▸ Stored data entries
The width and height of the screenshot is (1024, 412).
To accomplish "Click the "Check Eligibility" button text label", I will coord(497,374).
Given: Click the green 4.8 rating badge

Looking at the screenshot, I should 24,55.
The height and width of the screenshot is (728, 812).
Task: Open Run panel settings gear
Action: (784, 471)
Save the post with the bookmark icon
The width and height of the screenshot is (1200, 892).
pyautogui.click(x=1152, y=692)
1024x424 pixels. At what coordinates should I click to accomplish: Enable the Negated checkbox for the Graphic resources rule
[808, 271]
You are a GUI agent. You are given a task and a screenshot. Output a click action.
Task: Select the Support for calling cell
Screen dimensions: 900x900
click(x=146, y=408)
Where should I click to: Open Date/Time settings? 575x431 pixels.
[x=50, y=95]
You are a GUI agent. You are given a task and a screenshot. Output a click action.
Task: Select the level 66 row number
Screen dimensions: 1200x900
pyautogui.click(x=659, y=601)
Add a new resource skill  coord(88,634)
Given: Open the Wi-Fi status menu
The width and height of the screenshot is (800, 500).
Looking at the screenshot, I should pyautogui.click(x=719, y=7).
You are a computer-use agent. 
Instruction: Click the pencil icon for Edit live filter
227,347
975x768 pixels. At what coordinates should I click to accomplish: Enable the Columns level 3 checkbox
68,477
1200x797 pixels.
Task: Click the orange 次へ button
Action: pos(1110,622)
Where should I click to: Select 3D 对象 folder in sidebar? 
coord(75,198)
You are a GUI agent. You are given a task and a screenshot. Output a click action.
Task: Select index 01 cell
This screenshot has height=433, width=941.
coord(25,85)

▸ TASK REQUIREMENTS
Could you copy every record above exactly as written?

▸ ANSWER TO THE EXERCISE
The width and height of the screenshot is (1024, 412).
To accomplish "Click the "Check Eligibility" button text label", I will coord(497,374).
Given: Click the green 4.8 rating badge

Looking at the screenshot, I should 24,55.
The height and width of the screenshot is (728, 812).
Task: Open Run panel settings gear
Action: (784, 471)
Save the post with the bookmark icon
The width and height of the screenshot is (1200, 892).
pyautogui.click(x=1152, y=692)
1024x424 pixels. At what coordinates should I click to accomplish: Enable the Negated checkbox for the Graphic resources rule
[808, 271]
You are a GUI agent. You are given a task and a screenshot. Output a click action.
Task: Select the Support for calling cell
Screen dimensions: 900x900
click(x=146, y=408)
Where should I click to: Open Date/Time settings? 575x431 pixels.
[x=50, y=95]
You are a GUI agent. You are given a task and a screenshot. Output a click action.
Task: Select the level 66 row number
Screen dimensions: 1200x900
pyautogui.click(x=659, y=601)
Add a new resource skill  coord(88,634)
Given: Open the Wi-Fi status menu
The width and height of the screenshot is (800, 500).
Looking at the screenshot, I should pyautogui.click(x=719, y=7).
You are a computer-use agent. 
Instruction: Click the pencil icon for Edit live filter
227,347
975x768 pixels. At what coordinates should I click to accomplish: Enable the Columns level 3 checkbox
68,477
1200x797 pixels.
Task: Click the orange 次へ button
Action: pos(1110,622)
Where should I click to: Select 3D 对象 folder in sidebar? 
coord(75,198)
You are a GUI agent. You are given a task and a screenshot. Output a click action.
Task: Select index 01 cell
This screenshot has height=433, width=941.
coord(25,85)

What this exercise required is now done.